Florida Supreme Court: Drivers Can Challenge Presumption of Fault in Rear-End Collisions
Tampa, FL (Law Firm Newswire) January 14, 2013 - A recent ruling by the Florida Supreme Court allows drivers who strike another vehicle from behind to rebut the presumption of sole responsibility for the crash and sue the other driver.
In a statement, Tampa personal injury attorney Robert Joyce said, “Sometimes a rear-end collision is not entirely the fault of the driver that struck the other vehicle. Any driver who is partially to blame for an auto accident should be held legally accountable for their portion of the responsibility.”
The case, Cevallos v. Rideout, was filed as the result of a 2005 auto accident in which Maria Cevallos rear-ended a vehicle driven by Kerri Anne Rideout. Rideout's car had collided with another vehicle while Rideout was having a conversation on her cell phone. Cevallos could not react in time to the resulting sudden stop of Rideout's car, despite her claims that her following distance was four car lengths.

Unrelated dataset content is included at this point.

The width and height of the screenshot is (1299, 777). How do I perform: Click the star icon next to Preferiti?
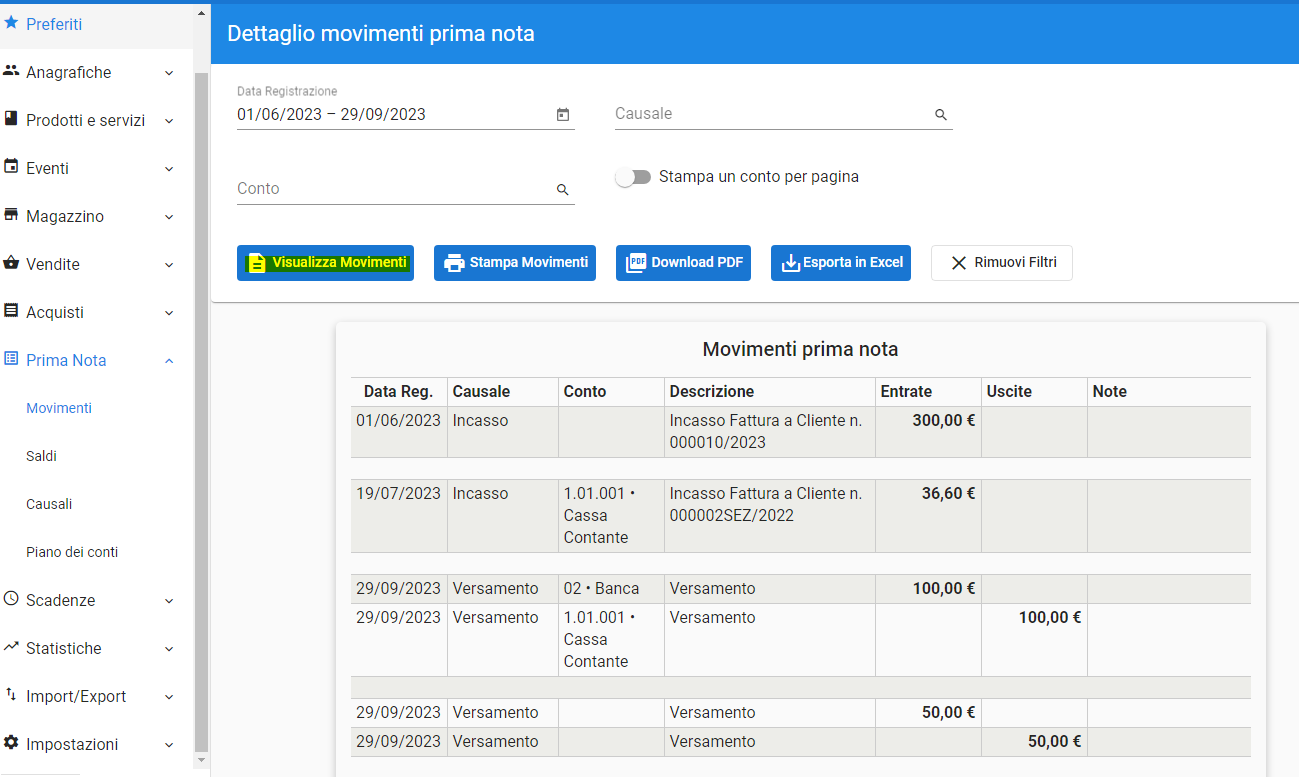pyautogui.click(x=11, y=23)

A trial court ruled that Cevallos could not sue Rideout because she was presumed entirely responsible for the accident. The Fourth District Court of Appeals of Florida upheld the ruling.

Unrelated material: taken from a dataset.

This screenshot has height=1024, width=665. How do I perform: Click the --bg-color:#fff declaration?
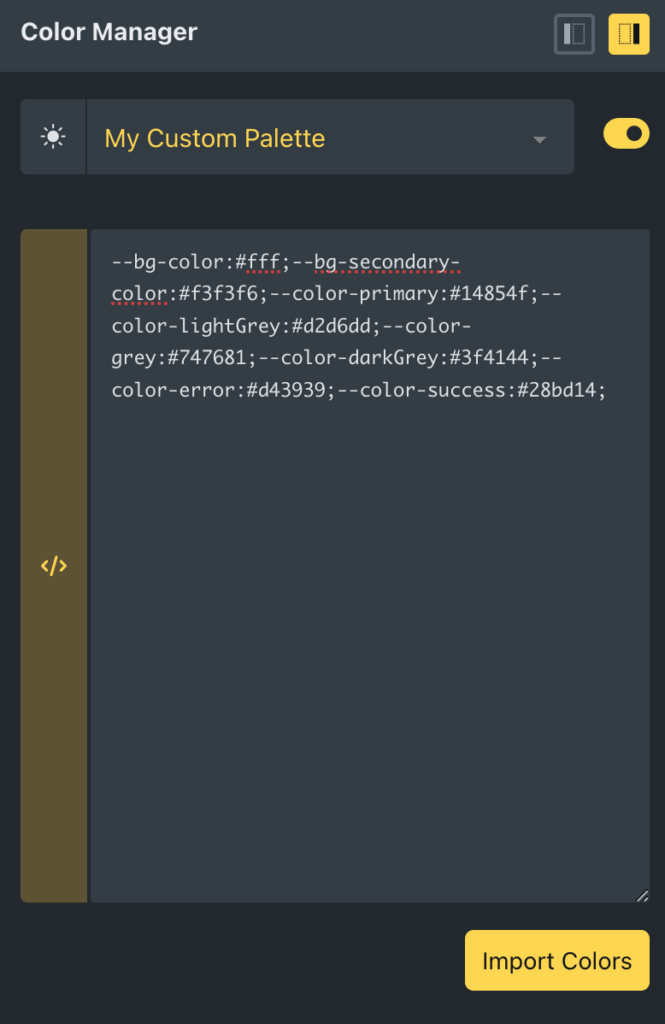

But the Supreme Court said that other district courts in Florida had ruled differently in similar cases, allowing the rear driver to rebut that presumption of blame under certain circumstances.

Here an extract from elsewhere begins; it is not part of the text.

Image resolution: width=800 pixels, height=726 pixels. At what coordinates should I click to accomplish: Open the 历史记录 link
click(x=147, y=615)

Judge Jorge Labarga said that the existence of evidence that might lead a jury to assign blame to the front driver allows the rear driver to rebut the presumption of liability for a rear-end collision. He said that in Cevallos' case, there was enough evidence to allow a jury to decide whether Rideout shared responsibility.
Mr. Joyce added, “If the rear driver can produce evidence that they are not entirely to blame for a car accident, a jury should hear that evidence and assign responsibility accordingly under Florida's comparative negligence system.”